What is required: Go through the records and show each line where the word "will" occurs.
───── Provided records ─────
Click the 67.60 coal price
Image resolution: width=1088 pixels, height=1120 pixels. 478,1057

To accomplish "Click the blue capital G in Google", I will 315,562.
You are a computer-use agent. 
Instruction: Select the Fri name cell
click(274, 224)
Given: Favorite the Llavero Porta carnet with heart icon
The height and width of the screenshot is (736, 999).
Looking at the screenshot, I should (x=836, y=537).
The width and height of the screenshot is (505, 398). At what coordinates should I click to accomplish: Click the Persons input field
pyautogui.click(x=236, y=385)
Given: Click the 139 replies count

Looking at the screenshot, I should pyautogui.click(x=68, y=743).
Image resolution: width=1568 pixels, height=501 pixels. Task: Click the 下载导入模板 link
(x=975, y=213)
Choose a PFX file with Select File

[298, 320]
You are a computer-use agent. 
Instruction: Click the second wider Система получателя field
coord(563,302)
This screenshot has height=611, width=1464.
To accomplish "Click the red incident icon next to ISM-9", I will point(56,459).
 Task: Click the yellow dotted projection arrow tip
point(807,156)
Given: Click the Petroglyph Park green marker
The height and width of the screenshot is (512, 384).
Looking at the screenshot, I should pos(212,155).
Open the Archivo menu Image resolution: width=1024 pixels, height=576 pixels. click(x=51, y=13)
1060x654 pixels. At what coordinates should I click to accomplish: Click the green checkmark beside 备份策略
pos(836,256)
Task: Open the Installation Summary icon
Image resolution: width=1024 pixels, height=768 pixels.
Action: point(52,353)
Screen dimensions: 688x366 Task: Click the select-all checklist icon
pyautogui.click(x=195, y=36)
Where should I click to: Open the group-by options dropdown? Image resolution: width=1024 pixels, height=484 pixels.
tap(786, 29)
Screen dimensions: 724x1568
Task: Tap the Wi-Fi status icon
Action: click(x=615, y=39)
─────
Completed task:
To accomplish "Click the blue capital G in Google", I will 315,562.
To accomplish "Click the red incident icon next to ISM-9", I will point(56,459).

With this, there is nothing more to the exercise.